Seeds contain high levels of essential fatty acids, the full profile of amino acids needed to form complete and digestible protein, plus vitamins A, B, C and E as well as the minerals calcium, magnesium, potassium, zinc, iron, selenium and manganese.

1. Pumpkin Seeds
In China, the pumpkin is called the Emperor of the Sun and has become the symbol of fruitfulness. It is a member of the gourd family and native to Asia. It gets its name from the Greek word pepon, which means cooked in the sun.

Benefits
Pumpkins seeds are rich in the amino acids alanin, glycene and glutamic acid, as well as being a good source of zinc and omega-3 essential fatty acids. They also contain protein, iron and phosphorus and are low in carbohydrates.  The use of pumpkin seeds is well documented in old herbals for the treatment of prostate disorders and modern research backs this up. The reason? They contain curcubitacins, substances which are thought to help prevent conversion of testosterone into dihydrotestosterone, high levels of which can encourage prostate enlargement. Pumpkin seeds are also thought to help urinary tract infections in women.

Try them
Roasting pumpkin seeds helps to bring out their natural flavour.
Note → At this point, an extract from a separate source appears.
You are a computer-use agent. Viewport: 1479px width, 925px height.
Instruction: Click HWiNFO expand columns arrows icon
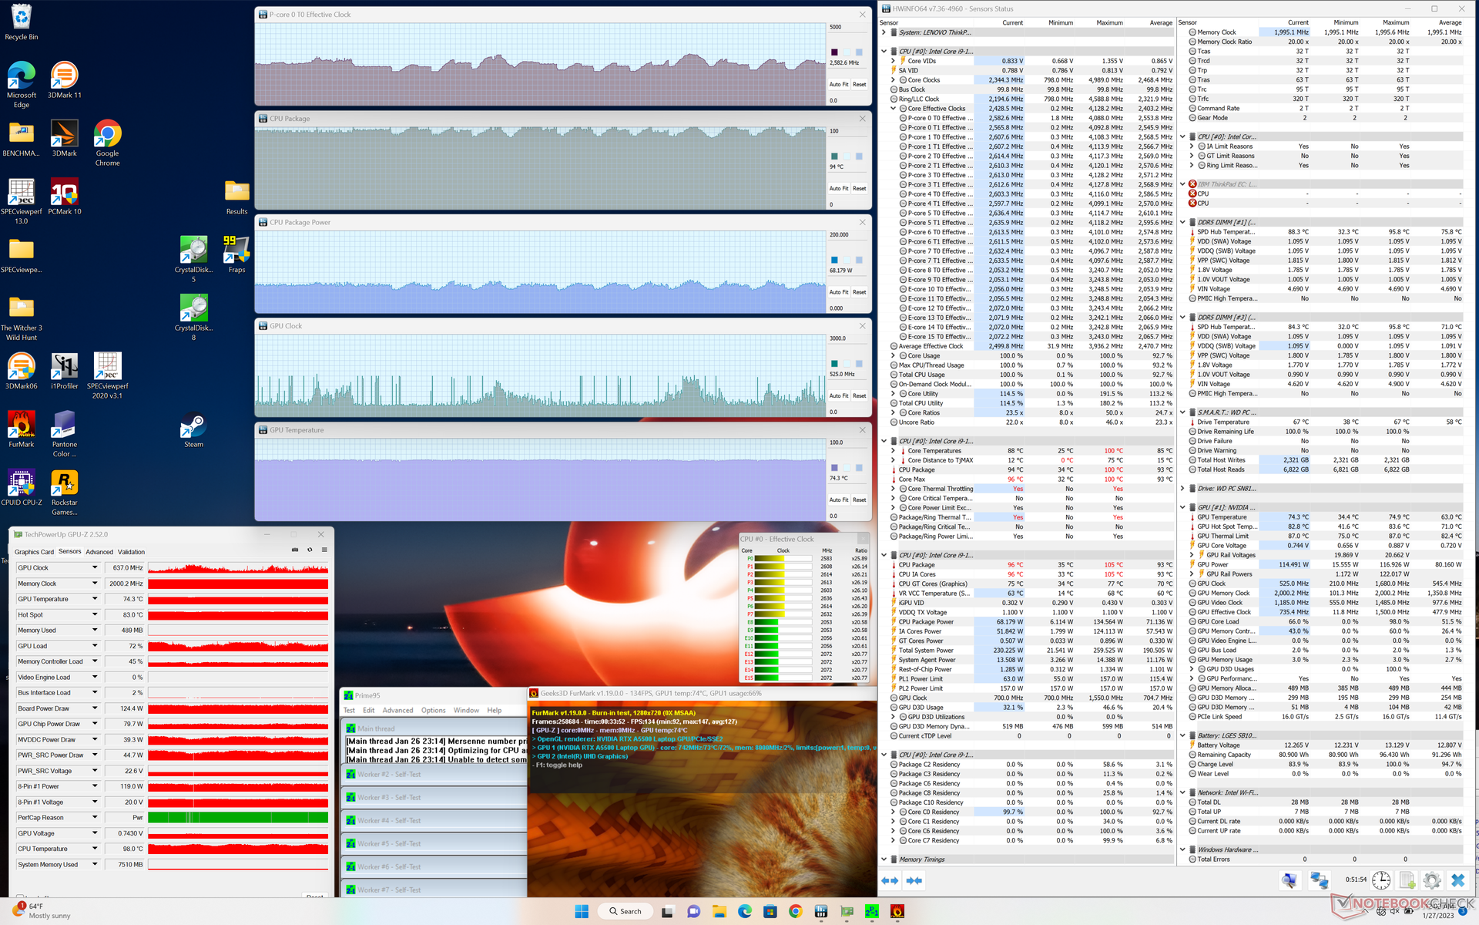pyautogui.click(x=890, y=880)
They are especially delicious sprinkled over salads.

2. Sesame Seeds
In Hindu mythology the God Yama blessed the sesame seed and these tiny seeds are regarded throughout the East as symbols of immortality.

Benefits
Sesame seeds are packed with protein, iron, zinc, magnesium, calcium and phytic acid while being low in carbohydrates. They also contain sesamin and sesamolin, substances that may help lower cholesterol levels, and are a well-known source of vitamin E plus omega-6 and monounsaturated fats. These can help to prevent furring of the arteries as well as boost the elasticity of the skin. As an added bonus, sesame seeds are thought to aid digestion, to stimulate blood circulation and help the nervous system.

Try them
Snack on sesame seeds or make them into the creamy paste known as tahini. You can spread this on bread, mix with pureed chickpeas in hummus or use as a sauce with vegetables as the Arabs
do. To get the maximum nutrients from sesame seeds you need to chew them well.

3. Sunflower Seeds
The sunflower became the mystic symbol of several early civilisations, notably the Incas who worshipped the sun. The North American Indians used the leaves as animal food, the petals were brewed into a distinctive yellow dye for their clothes and skin and the seeds were ground into food and crushed into oil.

Benefits
Sunflower seeds are rich in the B complex vitamins, which are essential for a healthy nervous system and are a good source of phosphorus, magnesium, iron, calcium, potassium, protein and vitamin E. They also contain trace minerals, zinc, manganese, copper, chromium and carotene as well as monounsaturated and polyunsaturated fatty acids – types of ‘good’ fat that may help to protect the arteries.  A good natural source of zinc, sunflower seeds are popular immune boosters. They may also help protect against heart disease while their vitamin B can help in the fight against stress.

Try them
High in protein and low in carbohydrates, sunflower seeds make the ideal pick-me-up tasty snack.

4. Flaxseeds
Originating in Mesopotamia, the flax plant has been known since the Stone Age and the health benefits of flaxseeds, more often known as linseeds, were widely praised in ancient Greece and Rome.

Benefits
They are an excellent source of omega-3 and omega-6 essential fatty acids, which are needed for most bodily functions, as well as dietary fibre and manganese. They are also rich in folate and vitamin B6 and the minerals magnesium, phosphorus and copper.  In addition linseeds contain lignans, a type of phytoestrogen, which it is believed may help relieve menopausal symptoms such as hot flushes. Because they are high in soluble fibre, linseeds are also sometimes used to relieve constipation.

Try them
Soak a tablespoon of linseeds in a glass of water for a few hours then drink. Alternatively grind them in a coffee grinder and sprinkle over your morning cereal.